Required action: Top to bottom, every record is to be copied word for word.

Working data:
= = =

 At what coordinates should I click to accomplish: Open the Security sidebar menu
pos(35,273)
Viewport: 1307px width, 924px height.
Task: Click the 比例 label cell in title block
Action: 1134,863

= = =

Task answer:
 At what coordinates should I click to accomplish: Open the Security sidebar menu
pos(35,273)
Viewport: 1307px width, 924px height.
Task: Click the 比例 label cell in title block
Action: 1134,863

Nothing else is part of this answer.